((

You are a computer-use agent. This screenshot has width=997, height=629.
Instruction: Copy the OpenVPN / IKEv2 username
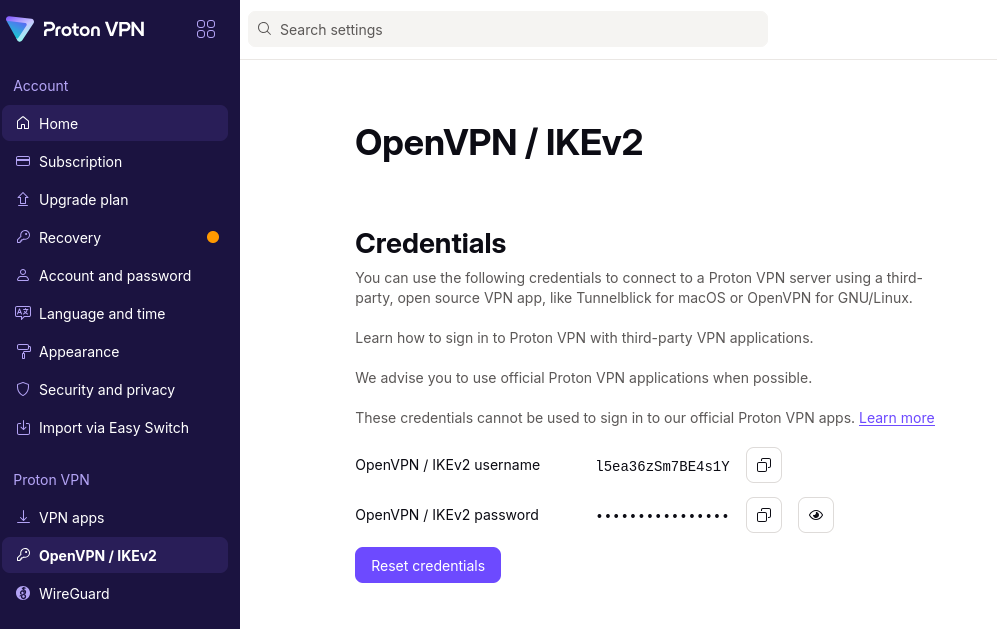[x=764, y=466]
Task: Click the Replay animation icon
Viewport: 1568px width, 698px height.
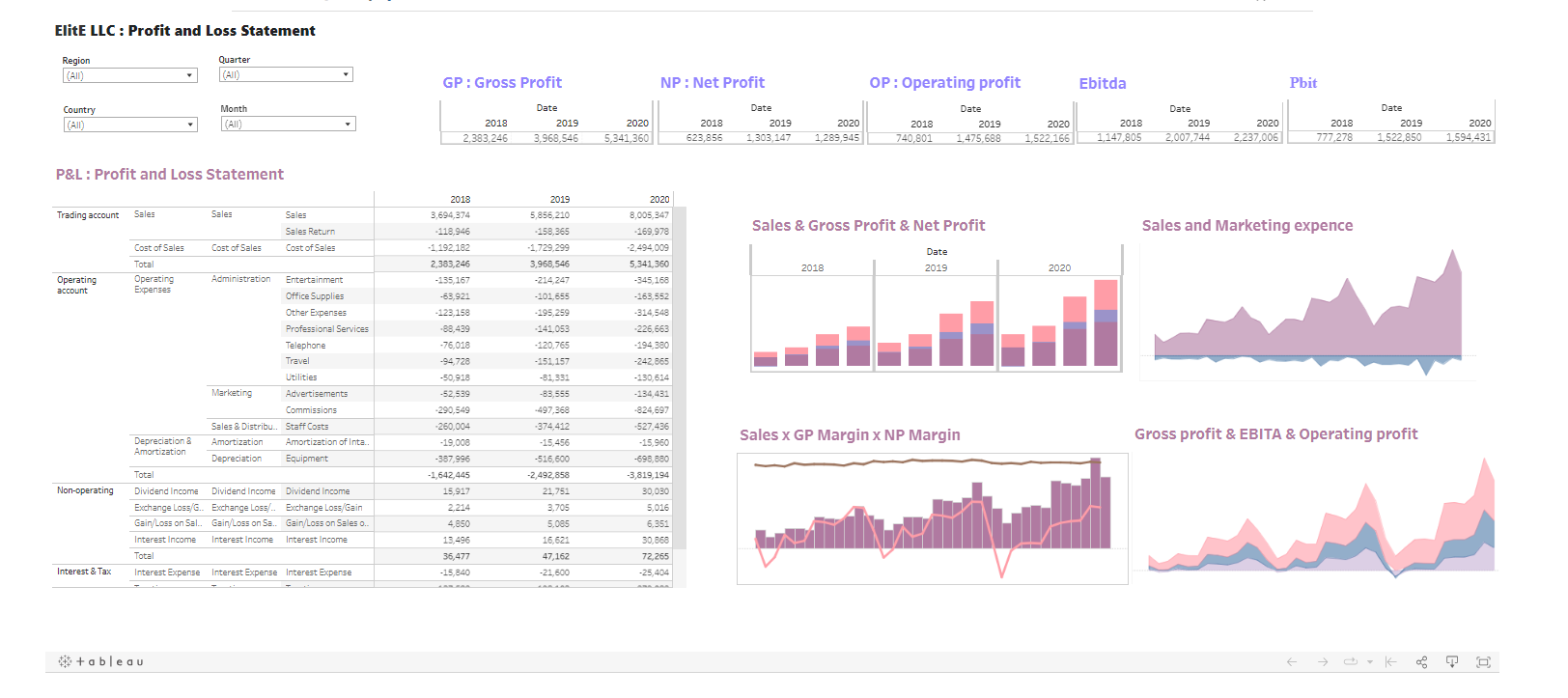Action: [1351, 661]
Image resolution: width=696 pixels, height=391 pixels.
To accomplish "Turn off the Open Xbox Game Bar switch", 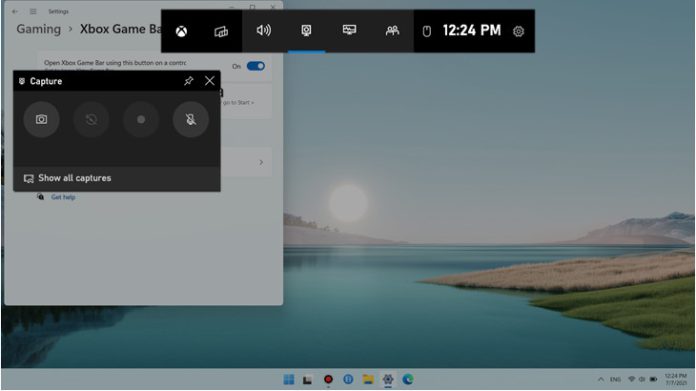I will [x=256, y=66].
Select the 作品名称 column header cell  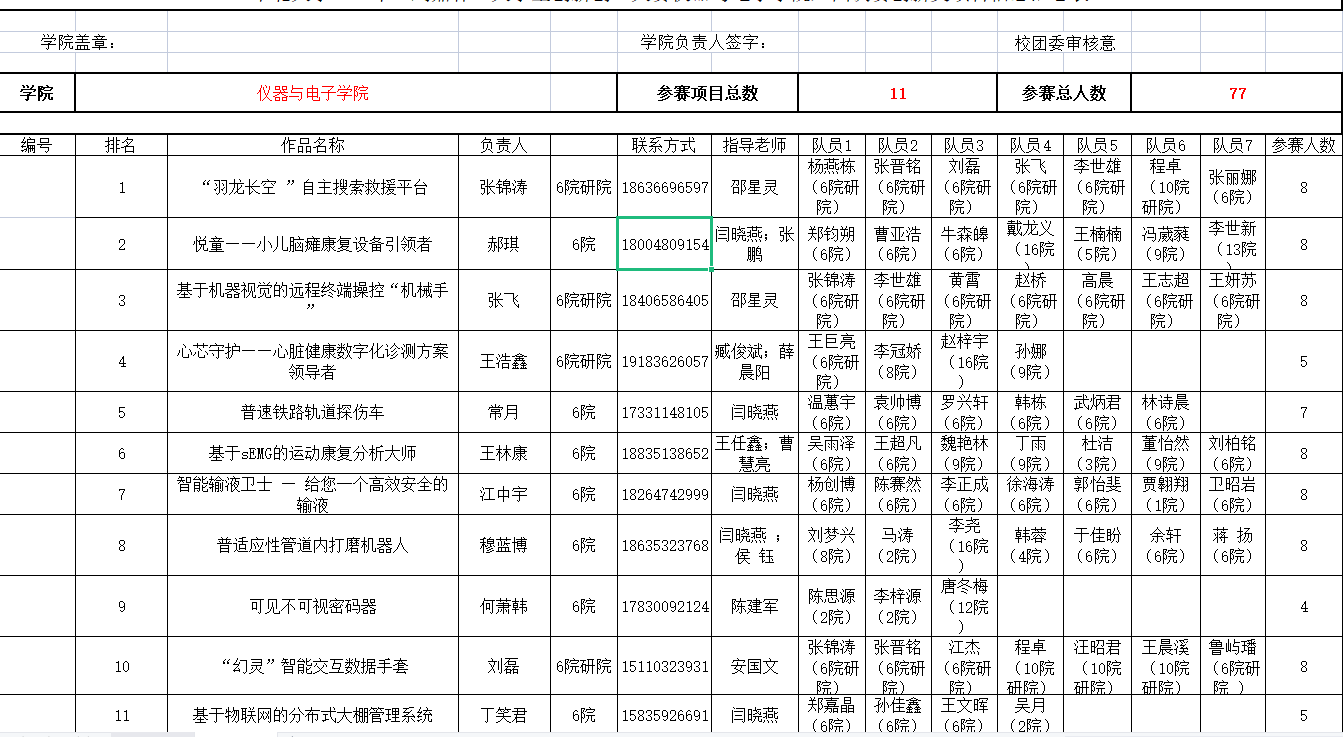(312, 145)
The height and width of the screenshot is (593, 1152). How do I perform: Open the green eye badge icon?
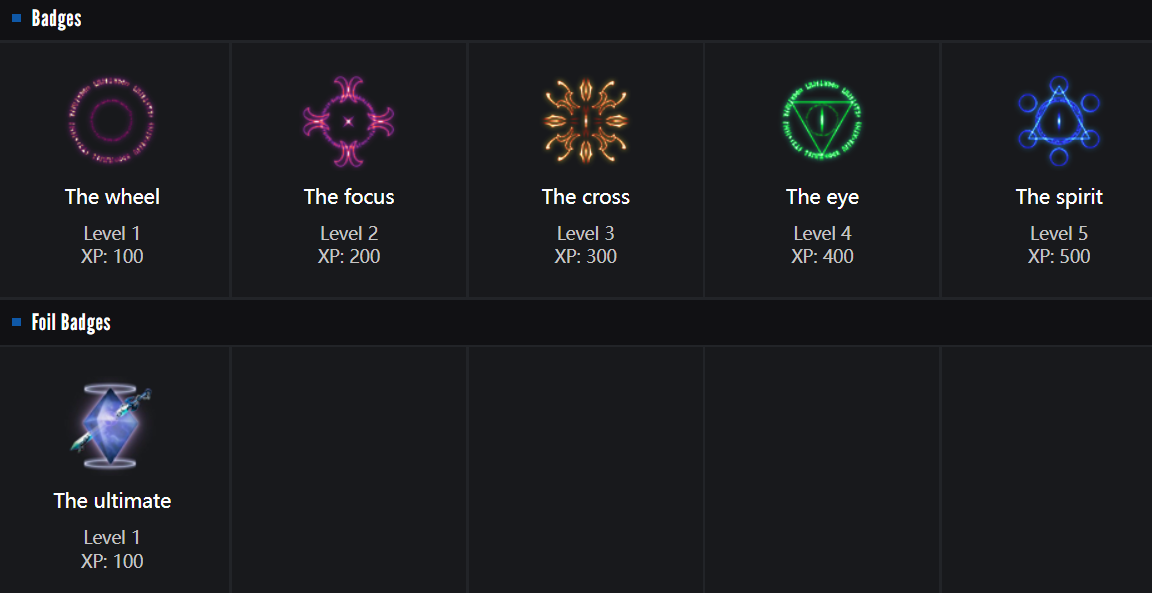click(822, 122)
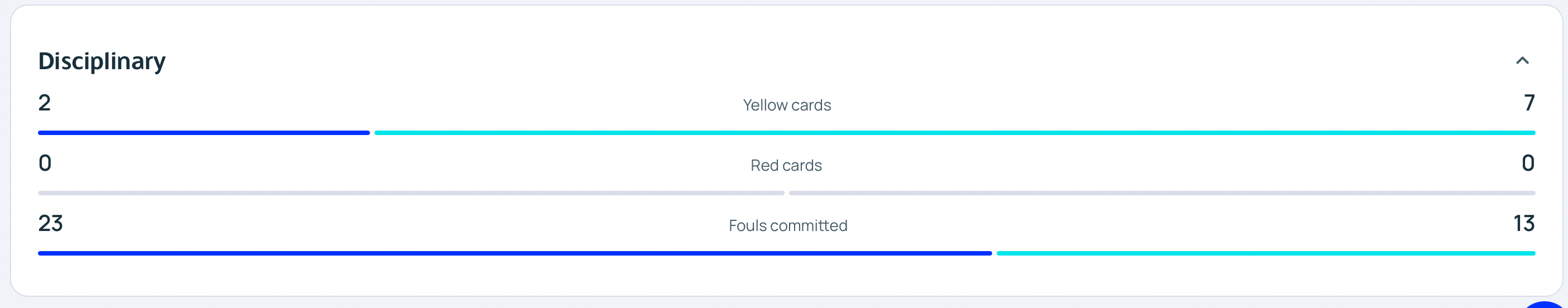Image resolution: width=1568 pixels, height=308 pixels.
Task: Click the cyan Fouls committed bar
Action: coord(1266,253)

))

*REQUIRED WORK:* The lines from the one containing "The height and" through the last line above are to be repeated exactly, and only those. Any pictures must be left out.

*YOUR SOLUTION:*
The height and width of the screenshot is (593, 1152). How do I perform: Open the green eye badge icon?
click(822, 122)
Image resolution: width=1568 pixels, height=308 pixels.
Task: Click the cyan Fouls committed bar
Action: coord(1266,253)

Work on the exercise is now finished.